ACCOUNT_IDYour AWS account ID. You can get this number by clicking on your name in the header. It's the number next to My account.
BUCKET_NAMEThe name of the bucket you created in the previous step.

Allowed file formats

The example above only allows jpg, jpeg, png, and gif files to be uploaded. If you're planning to use next/image with files uploaded to S3 you'll want to make sure that only images are allowed to be uploaded.

If you're not using next/image, you can edit the above example and add additional file formats. For example, you can add arn:aws:s3:::BUCKET_NAME/* to allow any file to be uploaded.

Save the policy

Next, click review policy, and name the policy next-s3-upload. The name doesn't matter, so feel free to use anything you'd like. Follow any prompts and create the policy.

Now go back to the tab where you were adding a user. Search for the policy you created and select it. If the policy doesn't show up click the refresh button.

Refresh policy

Select the policy and continue creating the user. You can just click through the next steps, there's no more configuration.

Once the user is created you'll see a screen with their API keys. Copy these keys to .env.local as S3_UPLOAD_KEY and S3_UPLOAD_SECRET.

API keys

That's it! We're done configuring AWS for uploads.

API Route (App router)

Only follow this step if you're using the App Router

In order for our Next app to securely communicate with S3 we'll need to create an API route. Paste the following into app/api/s3-upload/route.js.

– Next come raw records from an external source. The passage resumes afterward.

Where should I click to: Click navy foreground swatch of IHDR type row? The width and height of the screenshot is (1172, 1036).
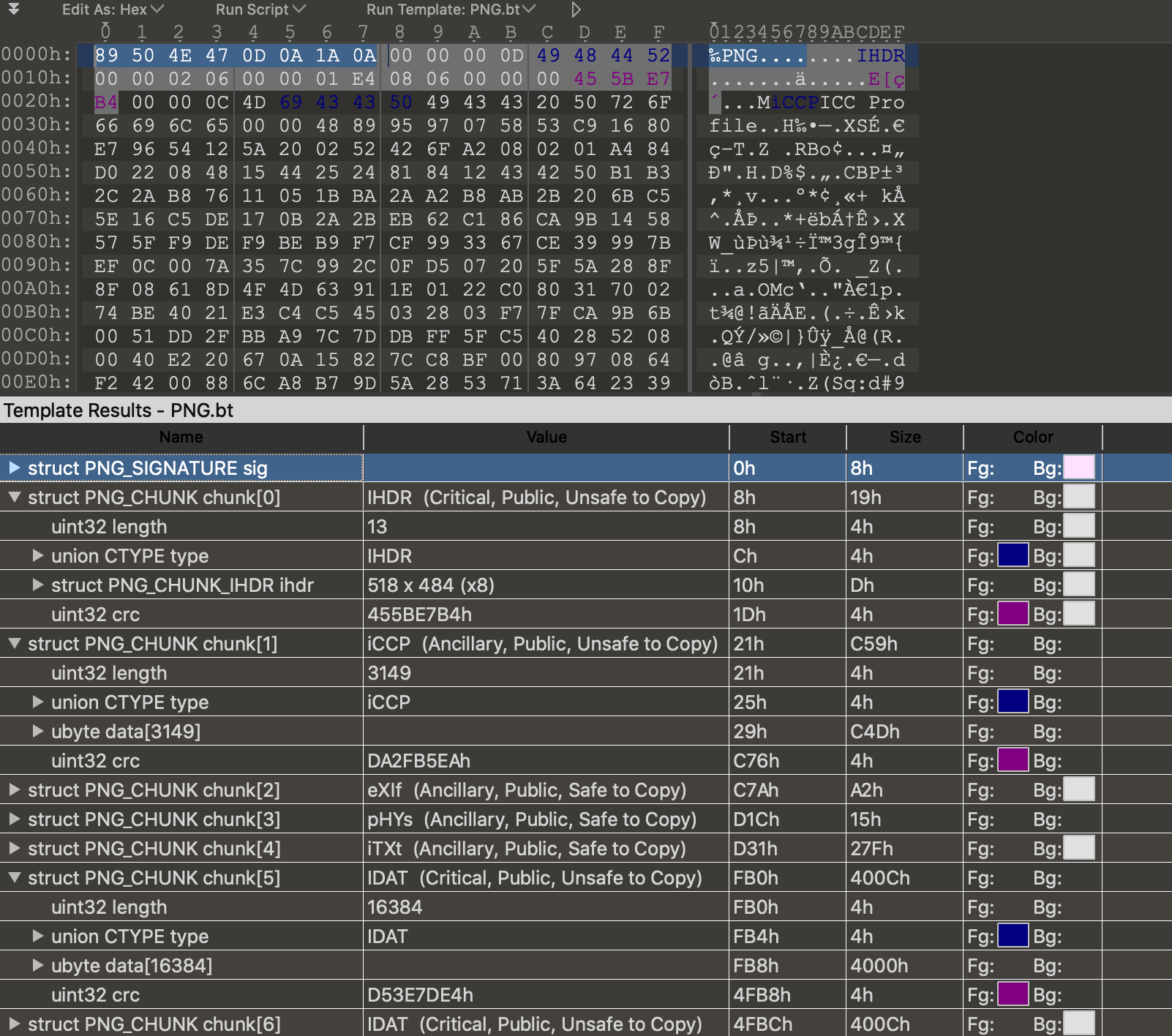[1013, 556]
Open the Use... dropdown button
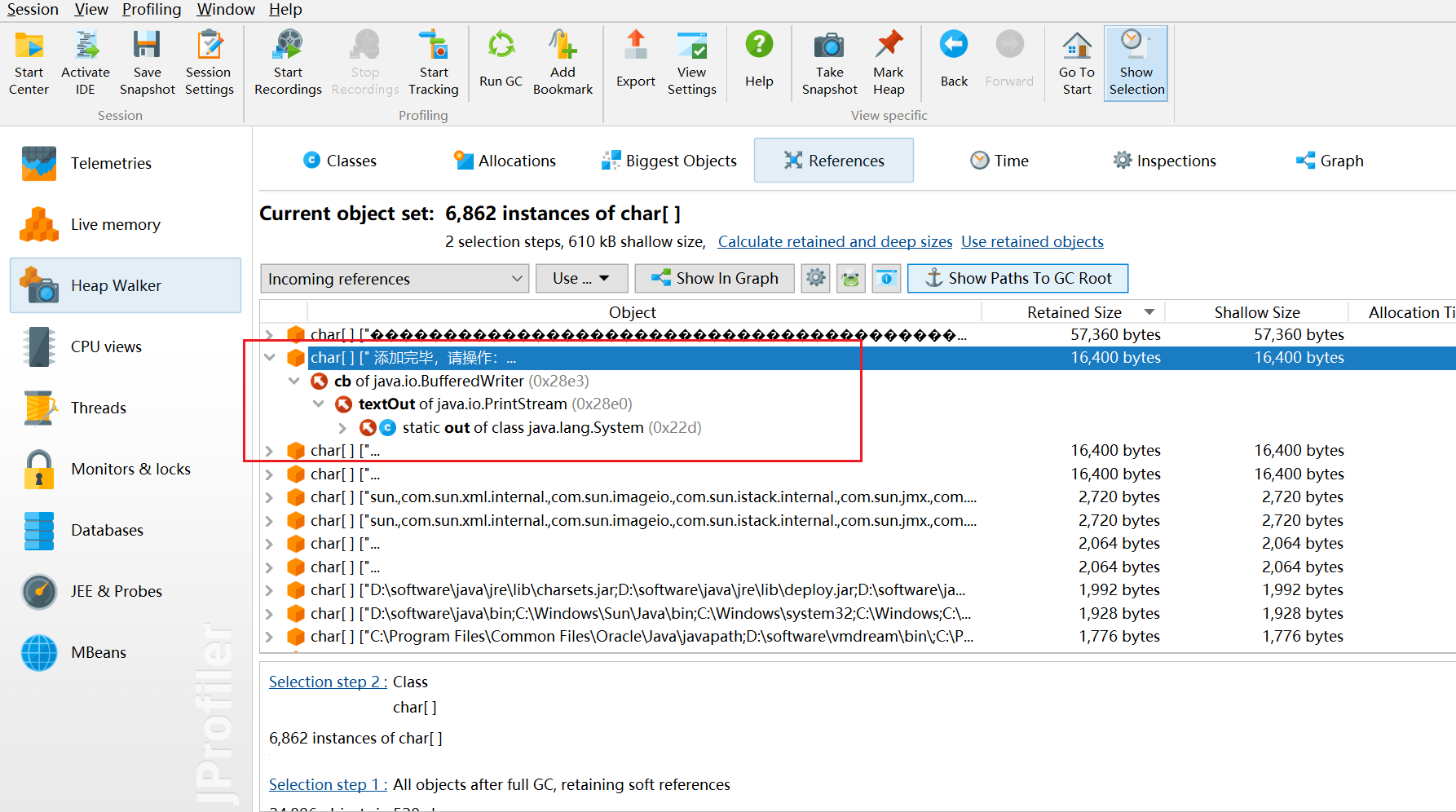The image size is (1456, 812). (x=581, y=278)
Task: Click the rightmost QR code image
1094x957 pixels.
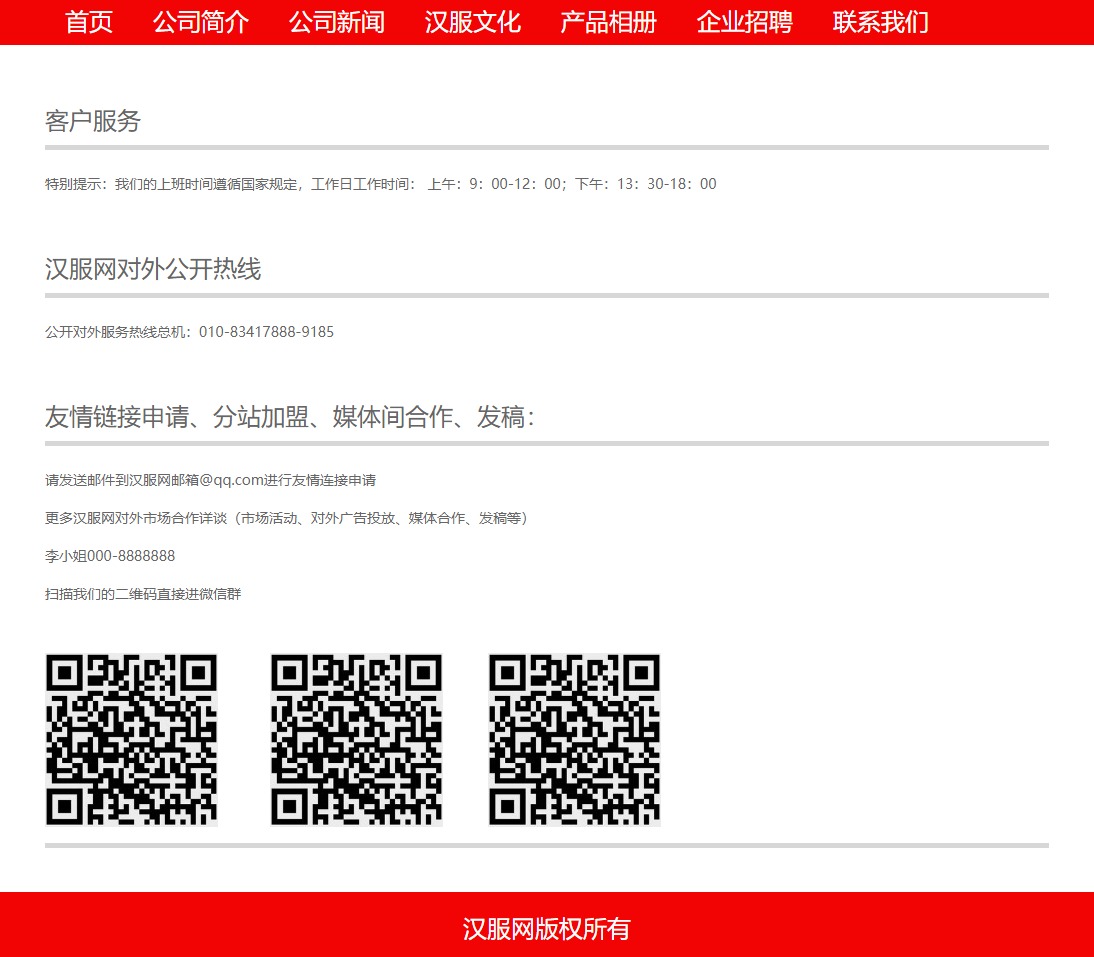Action: (x=574, y=740)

// app/api/s3-upload/route.js
export { POST } from "next-s3-upload/route";

That's it. This module's POST takes care of all the communication with S3.

API Route (Pages router)

Only follow this step if you're using the pages router.

In order for our Next app to securely communicate with S3 we'll need to create an API route. Paste the following into pages/api/s3-upload.js.

// pages/api/s3-upload.js
export { APIRoute as default } from "next-s3-upload";

That's it. This module's APIRoute takes care of all the communication with S3.

Next steps

You're now ready to start uploading files to your S3 bucket!